Per-node devicePathFilter is ignored if useAllNodes is true
Is this a bug report or feature request?
- Bug Report
Deviation from expected behavior: When specifying both a catch-all value, as well as per-node values for dedicated storage nodes, all dedicated storage node configuration is completely ignored.
Expected behavior: Node-specific configuration values should be respected, even when including nodes that don't have explicit configuration.
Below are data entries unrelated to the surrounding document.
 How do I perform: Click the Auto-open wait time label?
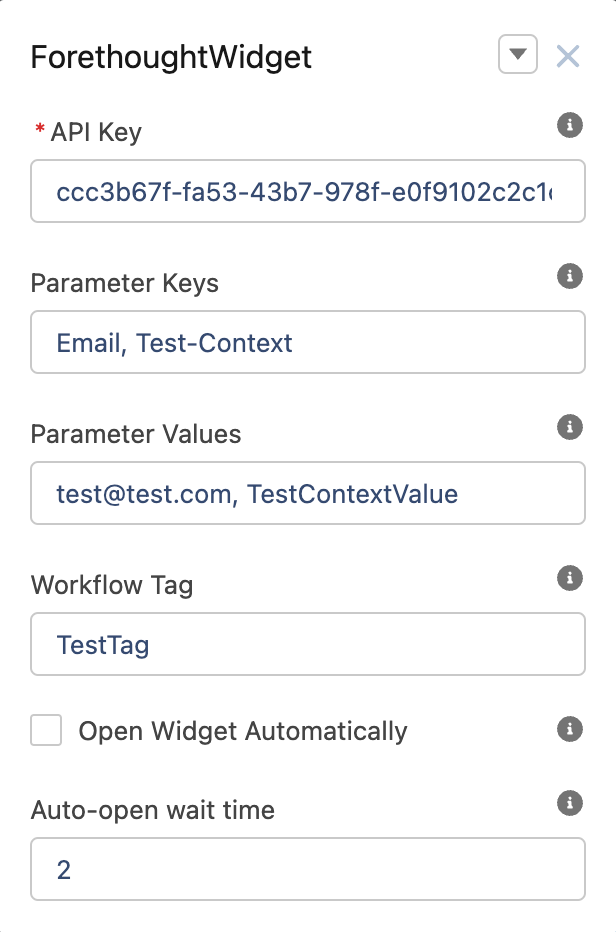coord(153,810)
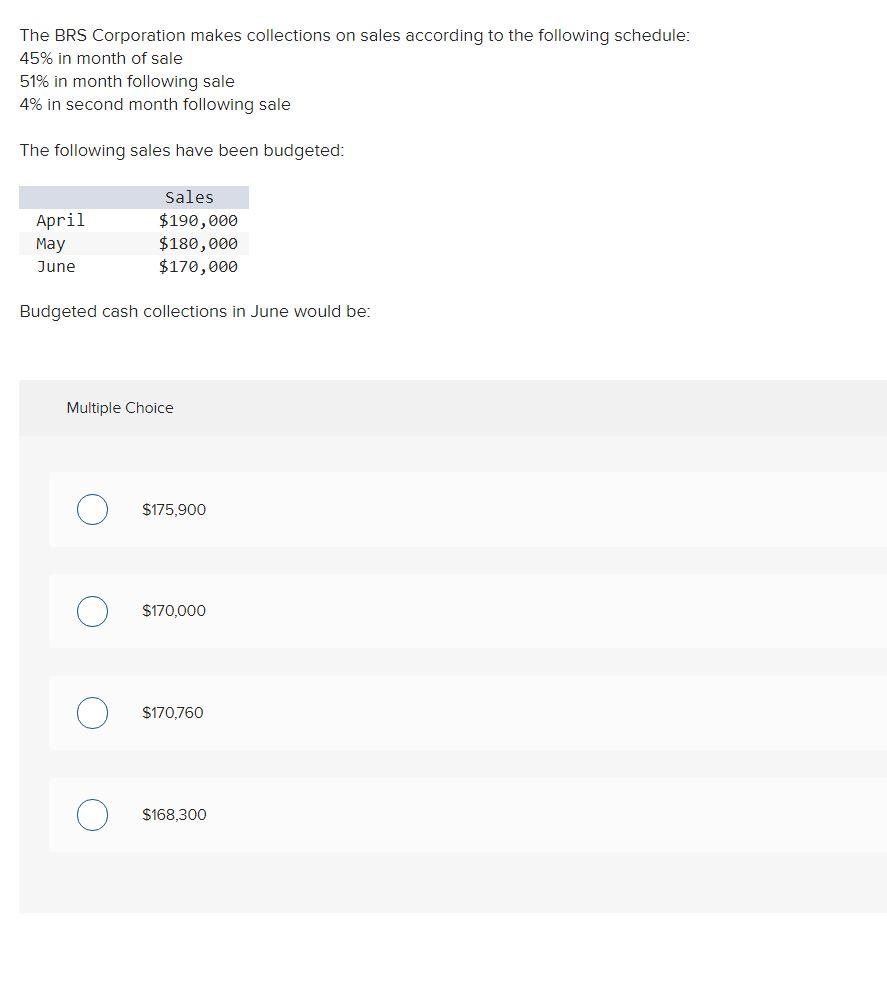Click the '45% in month of sale' line

[x=101, y=58]
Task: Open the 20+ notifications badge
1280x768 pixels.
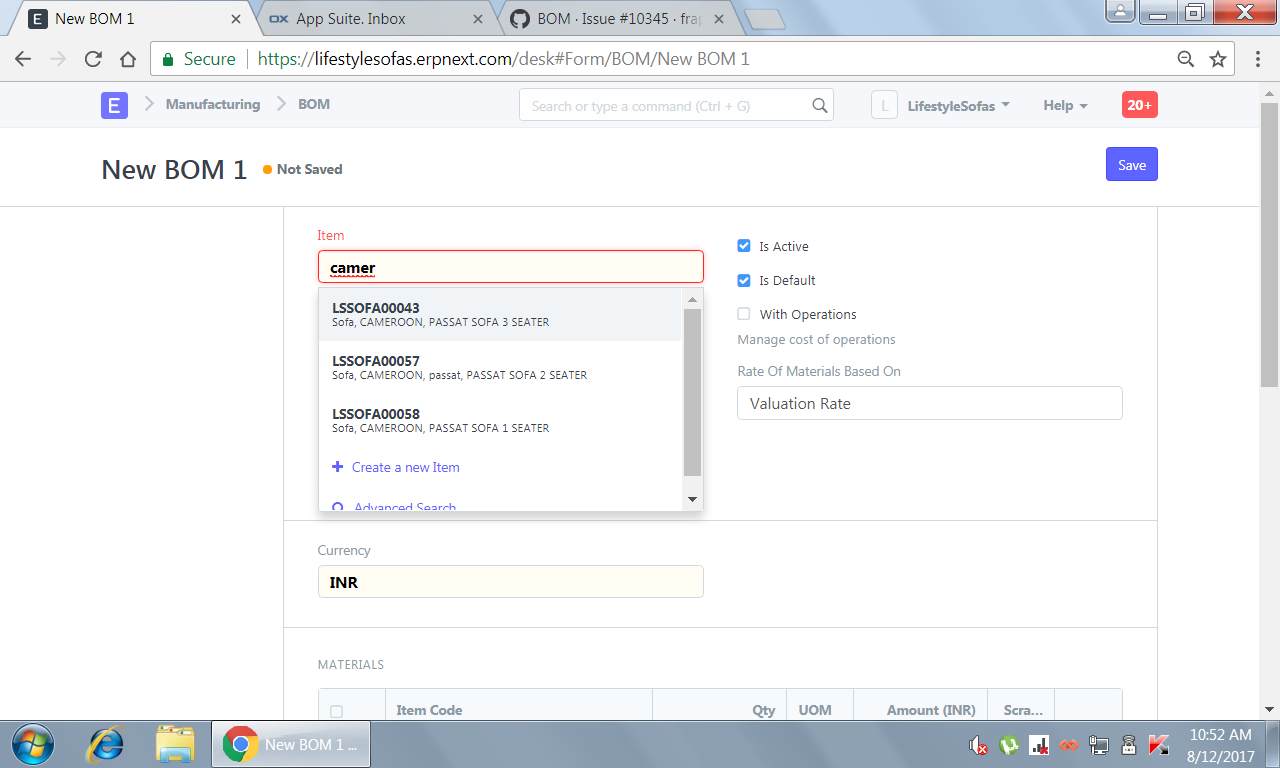Action: pos(1139,104)
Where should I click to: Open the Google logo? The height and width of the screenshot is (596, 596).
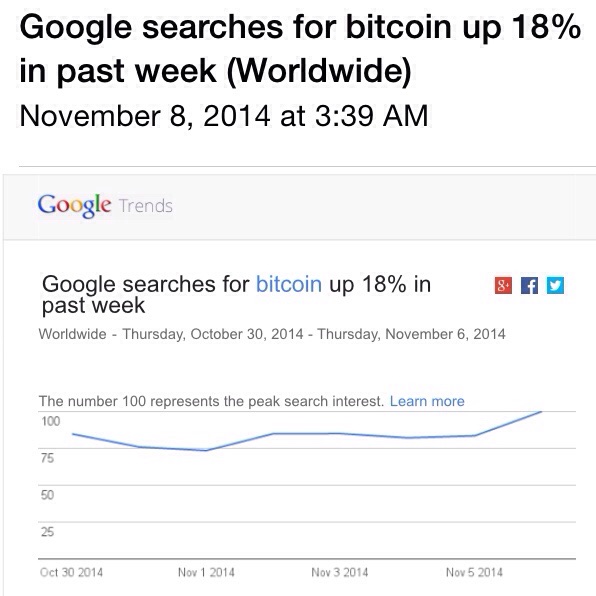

How to reproduce it (minimal and precise): With a simple setup like the following, using known scratch disk paths on all nodes, as well as all SAS drives on dedicated storage nodes;
# ...
storage:
useAllNodes: true
useAllDevices: false
devicePathFilter: "^/dev/disk/by-path/pci-0000:00:1f.2-ata-[23]"
nodes:
- name: cephdisk01.example.com
devicePathFilter: "^/dev/disk/by-path/pci-.+-sas-.+"
# ...
The generated osd-prepare pods rook-ceph-osd-prepare-cephdisk01.example.com-q4lnz etc, configure their filter environment variable with the global filter, instead of the node-specific values;
# ...
- name: ROOK_DATA_DEVICE_PATH_FILTER
value: ^/dev/disk/by-path/pci-0000:00:1f.2-ata-[23]
# ...
When removing the spec.storage.devicePathFilter value - but keeping spec.storage.useAllNodes=true and spec.storage.nodes.*, it instead generates osd-prepare pods that are entirely without a ROOK_DATA_DEVICE_PATH_FILTER value, even when the node has a value specified.
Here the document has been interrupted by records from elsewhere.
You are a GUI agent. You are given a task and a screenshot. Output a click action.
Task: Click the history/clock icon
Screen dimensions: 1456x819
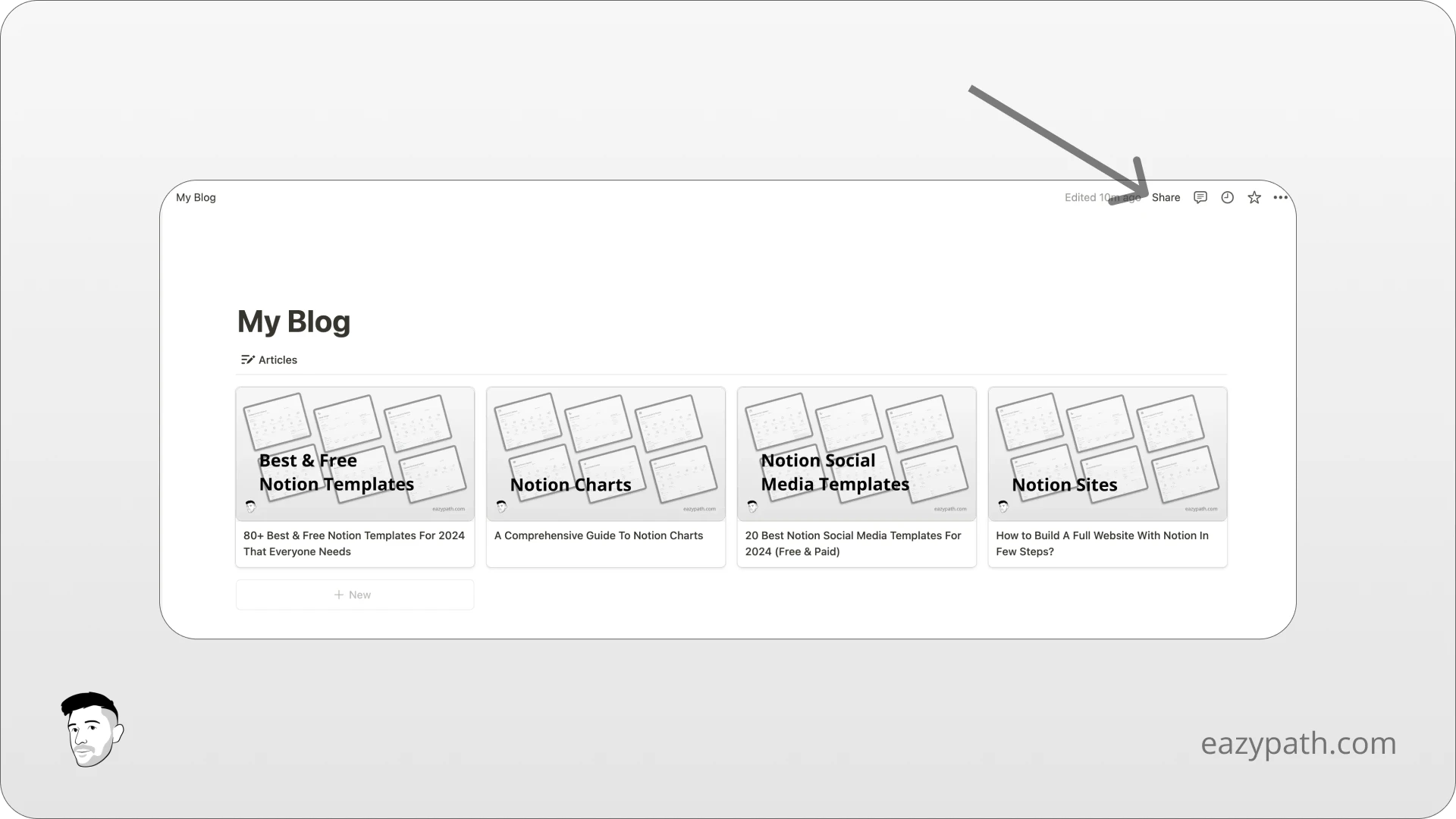click(1228, 197)
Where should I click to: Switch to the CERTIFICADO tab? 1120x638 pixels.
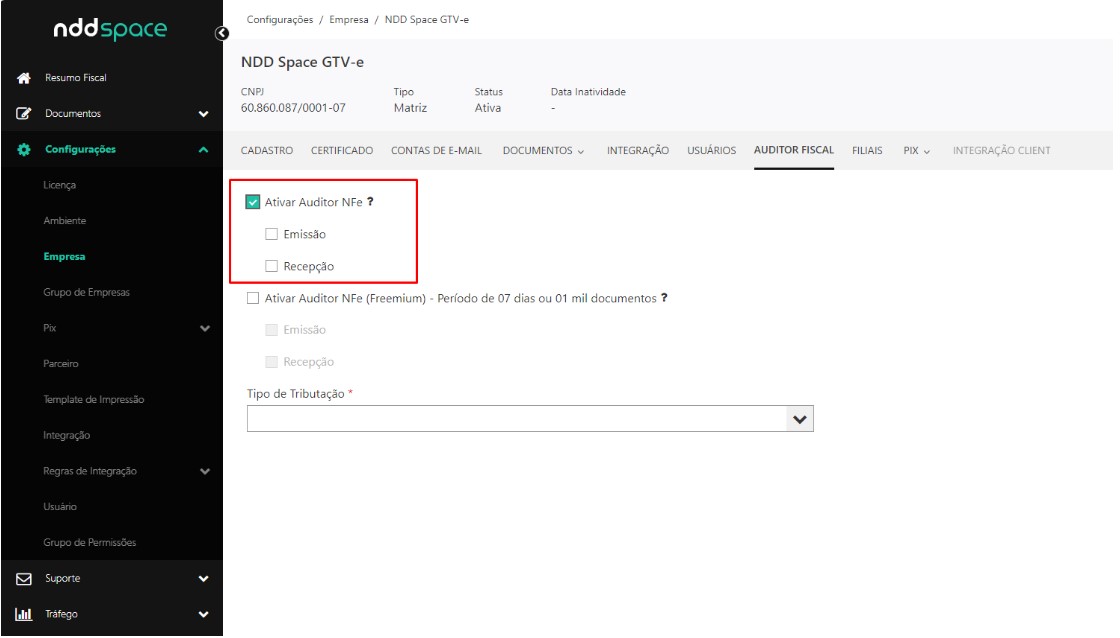(x=341, y=151)

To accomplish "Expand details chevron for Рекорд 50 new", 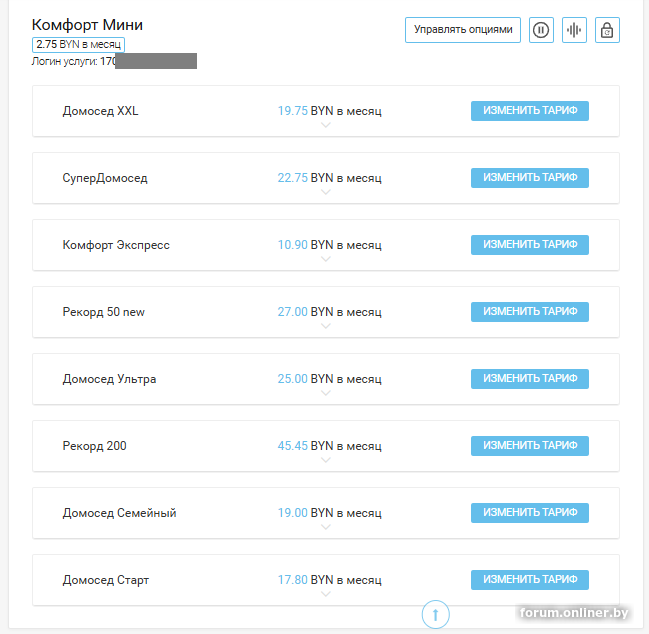I will pos(326,327).
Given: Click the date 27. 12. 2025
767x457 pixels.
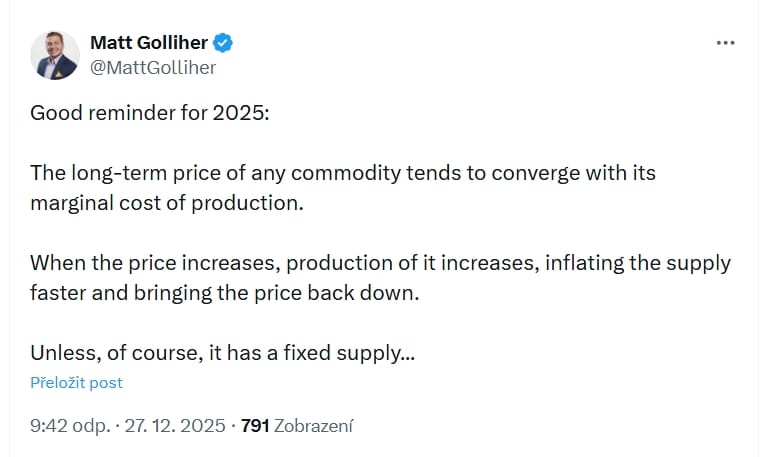Looking at the screenshot, I should [175, 426].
Setting spec.storage.useAllNodes=false causes something closer to the expected behaviour, osd-prepare pods which use the node-specific values and actually discover the intended drives. But it completely breaks the discovery of scratch disks on the worker nodes.
Environment:
- OS (e.g. from /etc/os-release): openSUSE Leap 15.6
- Kernel (e.g.
uname -a): 6.4.0-150600.23.73-default - Cloud provider or hardware configuration: 32x worker nodes, 6x storage nodes (which use external SAS enclosures)
- Rook version (use
rook versioninside of a Rook Pod): v1.18.6 - Storage backend version (e.g. for ceph do
ceph -v): 19.2.3 - Kubernetes version (use
kubectl version): v1.33.6 - Kubernetes cluster type (e.g. Tectonic, GKE, OpenShift): Regular Kubernetes
- Storage backend status (e.g. for Ceph use
ceph healthin the Rook Ceph toolbox): HEALTH_OK
@ananace If individual nodes are specified under the nodes field, then useAllNodes must be set to false. For example. So this sounds like an expected behavior.
@sp98 I have been looking through the documentation, and I've not found a single place where such a thing is stated. In fact, the example you've linked includes both a nodes list alongside a global deviceFilter (albeit an empty one), which seems to hint more towards the fact that you should be able to use both.
If this is supposed to be intended behavior, then the documentation needs to actually say so somewhere. But it really does feels more like an arbitrary limitation rather than a design choice.